Kazancı, Cyle Larin'in Öznur Kablo Yeni Malatyaspor maçında 11’de olmamasıyla ilgili olarak, “Sözleşme imzalamaya yanaşmadığı için yönetim ve Ceyhun Kazancı oynattırmadı” şeklinde sosyal medyada çıkan spekülasyonlarla ilgili olarak da “Aslında sorunun içinde cevabı da var. Cumartesi oynadık maçı, 13.30'da oynadık. Öncesinde Karagümrük maçında ilk 11’deydi Larin. Eğer öyle bir şey olsa neden Karagümrük maçında oynasın. Yarın öbür gün göreceksiniz ki eminim yine 11’de olacaktır. Çünkü önemli bir oyuncu Larin. Bir kere bu yorumlar Önder hocaya çok büyük saygısızlık yani. Bizim yönetim kurulumuzun, benim şahsen Önder hocanın kararlarına karşımam, onu yorumlamam diye bir şey söz konusu olamaz. Kendisi takımın teknik patronudur, ekibiyle beraber bir plan yapar, hafta boyunca antrenmanlar çerçevesinde görmüş olduğu, planlamış olduğu hedefler çerçevesinde bir karar verir. Bu haftaki kararları da tamamen öyleydi. Ben de herkes nasıl seyrettiyse o şekilde seyrettim. Kesinlikle yönetim kurulumuzun dahli yok. Bir teknik karar alındı, yarın bu karar farklı olabilir. Bambaşka oyuncular oynayabilir. Aynısı Serdar Saatçi neden oynamıyor, Can Bozdoğan neden daha az vakit alıyor gibi sorular da çok var. Sonu yok tabi. Az önce bahsetmiş olduğum geniş kadronun bazen de sıkıntıları bunlar. Bizim, oynatamadığımız zaman da rahatsız olduğumuz oyuncular da mutlaka var. 27-28 tane A takım oyucusu olunca da, bu hafta iki tane milli oyuncumuz 25 kişilik kadroda yer alamadı. Bu tarz kararlar hep birtakım spekülasyonları beraberinde getirir. Farkındayız ama taraftarlarımıza net bir şekilde şunu söylemek istiyorum, burada profesyonellerin ya da yönetimin en ufak bir dahli olmadı, olamaz da. Hiç kimse spekülasyonlara kulak asmasın. Önder hoca en doğrusu neyse onu yapıyor” açıklamasını yaptı.

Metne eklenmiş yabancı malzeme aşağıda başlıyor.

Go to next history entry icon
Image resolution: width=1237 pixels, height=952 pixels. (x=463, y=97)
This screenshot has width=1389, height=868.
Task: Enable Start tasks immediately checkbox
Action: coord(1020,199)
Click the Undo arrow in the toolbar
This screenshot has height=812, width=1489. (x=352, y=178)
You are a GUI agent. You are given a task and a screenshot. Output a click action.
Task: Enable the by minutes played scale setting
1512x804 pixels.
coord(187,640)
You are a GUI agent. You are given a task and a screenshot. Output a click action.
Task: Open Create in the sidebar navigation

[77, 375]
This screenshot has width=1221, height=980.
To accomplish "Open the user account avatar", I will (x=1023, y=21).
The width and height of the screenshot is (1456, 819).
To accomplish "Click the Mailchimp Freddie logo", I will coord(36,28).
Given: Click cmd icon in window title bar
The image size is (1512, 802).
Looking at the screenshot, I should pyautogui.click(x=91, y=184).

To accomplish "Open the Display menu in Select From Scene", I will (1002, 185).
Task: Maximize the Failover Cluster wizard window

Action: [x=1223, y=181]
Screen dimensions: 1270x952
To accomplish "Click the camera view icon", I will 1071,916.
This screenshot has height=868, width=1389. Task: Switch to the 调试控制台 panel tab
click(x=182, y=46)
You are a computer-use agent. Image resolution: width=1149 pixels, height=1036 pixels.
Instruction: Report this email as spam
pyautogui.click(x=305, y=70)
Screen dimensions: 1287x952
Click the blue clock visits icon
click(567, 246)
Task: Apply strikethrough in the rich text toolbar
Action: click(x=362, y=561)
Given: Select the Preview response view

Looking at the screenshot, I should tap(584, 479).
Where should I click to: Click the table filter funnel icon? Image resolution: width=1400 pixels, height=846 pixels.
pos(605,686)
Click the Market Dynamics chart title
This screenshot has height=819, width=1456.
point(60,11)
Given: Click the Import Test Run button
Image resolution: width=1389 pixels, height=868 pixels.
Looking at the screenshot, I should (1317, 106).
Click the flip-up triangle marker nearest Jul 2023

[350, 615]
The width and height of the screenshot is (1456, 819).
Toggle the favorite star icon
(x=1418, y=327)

"Kadro dışı olanların futbol oynamaya niyeti yok"
Kazancı son olarak kadro dışı oldukları halde hiçbir takıma gitmeyen futbolcuların oynamaya niyetlerinin olmadığı belirterek, “Onlardan daha çok biz uğraşıyoruz. Onların futbol oynamak gibi bir niyetleri yok. Biz ancak onların tekrardan futbola kazandırılması için hem kulübümüze faydası olsun hem de artık bu tatsız durum devam etmesin diye uğraşlarımız devam ediyor. Menajerleri bir yandan takım bakıyor, biz de ilişkilerimiz kullanarak takım bulmaya çalışıyoruz. Tabi ki maalesef maaşlar yüksek. Bizim bu sorunları bertaraf etmemiz lazım. Yüksek maaşlar olduğu zaman onların da tercihleri biraz daha farklı olabiliyor. Görüşmelerimiz devam ediyor. Olursa yeni kulüplerinin ismi belli olur, olmazsa kontratları var, sezon sonuna kadar böyle devam edebilir” şeklinde konuştu.